In one of Dr. Seuss’s better-known tales of jealousy and prejudice, the Sneetches with stars on their bellies are considered superior to those without.
Now there’s more evidence that journals’ impact factors are similarly misleading.
A study published by three Canadian researchers has identified a two-decade-long trend in which the world’s top-ranked scientific journals are slowly losing their share of the most-cited articles.
The study, published in the November issue of the Journal of the American Society for Information Science and Technology, found that in 1990, 45 percent of the top 5 percent of the most cited articles were published in journals whose impact factor was in the top 5 percent—publications like Cell, Nature, Science, and the Journal of the American Medical Association. By 2009, that rate had fallen to 36 percent, the authors found.
“We’re still using the high-impact journals, but we are using them less and less,” said Vincent Larivière, an assistant professor of library and information sciences at the University of Montreal, who did the research with two colleagues at the University of Quebec at Montreal.

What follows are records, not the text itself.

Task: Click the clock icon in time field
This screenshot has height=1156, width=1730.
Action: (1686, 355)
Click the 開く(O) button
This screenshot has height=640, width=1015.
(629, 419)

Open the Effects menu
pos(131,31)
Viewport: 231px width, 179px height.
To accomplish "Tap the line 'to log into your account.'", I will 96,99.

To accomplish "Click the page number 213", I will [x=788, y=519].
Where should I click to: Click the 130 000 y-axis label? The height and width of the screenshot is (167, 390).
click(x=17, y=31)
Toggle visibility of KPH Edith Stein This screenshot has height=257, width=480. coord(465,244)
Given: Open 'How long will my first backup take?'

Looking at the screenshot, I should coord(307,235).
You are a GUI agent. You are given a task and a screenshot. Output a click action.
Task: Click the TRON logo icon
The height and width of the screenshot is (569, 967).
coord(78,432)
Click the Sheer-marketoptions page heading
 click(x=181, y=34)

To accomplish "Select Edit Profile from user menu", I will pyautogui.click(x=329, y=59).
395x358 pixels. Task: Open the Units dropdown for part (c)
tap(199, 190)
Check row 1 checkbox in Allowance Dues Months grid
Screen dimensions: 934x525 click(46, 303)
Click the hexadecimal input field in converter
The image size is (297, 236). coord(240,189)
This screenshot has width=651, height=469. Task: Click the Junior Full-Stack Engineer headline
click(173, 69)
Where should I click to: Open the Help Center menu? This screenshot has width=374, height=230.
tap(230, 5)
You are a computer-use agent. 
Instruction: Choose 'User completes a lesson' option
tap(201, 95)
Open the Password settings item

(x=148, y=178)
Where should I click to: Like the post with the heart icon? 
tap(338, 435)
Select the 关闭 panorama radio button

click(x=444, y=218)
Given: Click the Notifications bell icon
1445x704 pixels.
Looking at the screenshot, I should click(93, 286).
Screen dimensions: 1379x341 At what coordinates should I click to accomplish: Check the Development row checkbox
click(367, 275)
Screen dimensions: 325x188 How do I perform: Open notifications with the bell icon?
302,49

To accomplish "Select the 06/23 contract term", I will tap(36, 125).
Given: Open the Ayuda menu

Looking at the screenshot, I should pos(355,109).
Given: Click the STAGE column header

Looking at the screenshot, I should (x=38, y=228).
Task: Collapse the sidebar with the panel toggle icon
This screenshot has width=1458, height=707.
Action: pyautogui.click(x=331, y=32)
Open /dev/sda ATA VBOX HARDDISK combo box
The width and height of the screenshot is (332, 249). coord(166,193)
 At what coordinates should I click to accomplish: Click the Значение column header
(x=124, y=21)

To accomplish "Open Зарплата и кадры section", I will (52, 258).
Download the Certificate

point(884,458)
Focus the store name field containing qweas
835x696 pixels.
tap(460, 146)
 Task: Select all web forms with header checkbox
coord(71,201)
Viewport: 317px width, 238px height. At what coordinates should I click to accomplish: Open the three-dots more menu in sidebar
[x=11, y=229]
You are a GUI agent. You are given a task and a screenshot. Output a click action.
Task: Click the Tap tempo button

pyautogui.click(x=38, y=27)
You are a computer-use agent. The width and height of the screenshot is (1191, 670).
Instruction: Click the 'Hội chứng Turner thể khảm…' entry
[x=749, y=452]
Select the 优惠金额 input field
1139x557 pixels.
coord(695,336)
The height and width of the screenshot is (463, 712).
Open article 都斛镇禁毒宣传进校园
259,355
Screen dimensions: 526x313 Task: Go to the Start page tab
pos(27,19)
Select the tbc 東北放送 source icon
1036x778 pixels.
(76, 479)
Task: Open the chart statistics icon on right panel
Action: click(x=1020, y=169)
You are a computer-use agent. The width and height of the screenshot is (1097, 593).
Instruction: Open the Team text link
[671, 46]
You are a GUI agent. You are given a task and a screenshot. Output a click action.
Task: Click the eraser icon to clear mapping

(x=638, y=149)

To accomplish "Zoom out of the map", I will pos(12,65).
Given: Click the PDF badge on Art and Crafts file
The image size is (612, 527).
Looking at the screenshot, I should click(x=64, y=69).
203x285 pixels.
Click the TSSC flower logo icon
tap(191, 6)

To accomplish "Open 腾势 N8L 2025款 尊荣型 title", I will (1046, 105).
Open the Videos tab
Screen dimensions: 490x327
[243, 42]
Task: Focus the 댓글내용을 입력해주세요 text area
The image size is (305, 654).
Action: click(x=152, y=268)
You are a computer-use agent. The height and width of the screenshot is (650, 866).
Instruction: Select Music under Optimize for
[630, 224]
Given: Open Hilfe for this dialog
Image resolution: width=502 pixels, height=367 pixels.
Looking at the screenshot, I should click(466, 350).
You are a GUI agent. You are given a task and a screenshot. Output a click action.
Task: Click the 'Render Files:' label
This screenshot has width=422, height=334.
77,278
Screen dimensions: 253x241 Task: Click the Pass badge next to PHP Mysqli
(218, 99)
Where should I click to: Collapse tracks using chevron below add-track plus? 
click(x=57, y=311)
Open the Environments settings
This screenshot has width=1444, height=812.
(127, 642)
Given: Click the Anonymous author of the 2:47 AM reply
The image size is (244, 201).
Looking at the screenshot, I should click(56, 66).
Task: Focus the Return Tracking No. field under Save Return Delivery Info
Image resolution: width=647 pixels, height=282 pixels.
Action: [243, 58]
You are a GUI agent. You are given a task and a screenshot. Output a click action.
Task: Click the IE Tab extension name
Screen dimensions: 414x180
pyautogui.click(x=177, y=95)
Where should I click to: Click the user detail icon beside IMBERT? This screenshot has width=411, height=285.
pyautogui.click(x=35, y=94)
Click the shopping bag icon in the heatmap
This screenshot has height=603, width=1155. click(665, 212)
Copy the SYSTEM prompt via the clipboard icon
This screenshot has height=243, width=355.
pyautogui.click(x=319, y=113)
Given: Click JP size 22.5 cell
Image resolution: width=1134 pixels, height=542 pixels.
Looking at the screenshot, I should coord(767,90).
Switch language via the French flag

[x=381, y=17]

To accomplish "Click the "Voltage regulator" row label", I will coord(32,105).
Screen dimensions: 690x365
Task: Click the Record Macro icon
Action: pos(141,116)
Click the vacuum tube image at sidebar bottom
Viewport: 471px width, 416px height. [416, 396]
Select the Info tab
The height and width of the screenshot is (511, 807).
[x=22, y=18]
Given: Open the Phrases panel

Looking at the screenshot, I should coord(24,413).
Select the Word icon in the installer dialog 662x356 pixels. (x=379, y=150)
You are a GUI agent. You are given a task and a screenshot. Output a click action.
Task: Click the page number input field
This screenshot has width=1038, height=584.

The team based its findings on an analysis of more than 820 million citations involving 25 million articles published from 1902 to 2009.
An impact factor is a statistical measure reflecting the average number of times a journal’s articles are cited over a two-year period. It was initially devised to help libraries decide what journals to subscribe to, but it has assumed a dominant role in evaluations of science itself.
The decline in the share of highly cited articles published by top-tier journals appears to be largely a reflection of the Internet, which allows researchers to find any paper they want, regardless of the journal where it first appeared, Larivière said.
Yet the trend dates to 1990, before the Internet went mainstream, suggesting other factors are at work as well, Larivière said. The most likely additional factor is the creation of article databases such as the Web of Science, owned by Thomson Reuters, he said.
There may be some irony, he said, in the fact that Thomson Reuters also compiles impact-factor data. “Because of their own tool, the predictive power of the impact factor has actually decreased,” Larivière said.
The study by Larivière and his colleagues also comes as some universities and faculty are already trying to find ways of de-emphasizing the competition for publication in prestigious journals, saying it’s a bad measure of scientific achievement that can encourage perverse incentives.
The findings, Larivière said, suggest that the main value of scientific journals remains the peer-review process.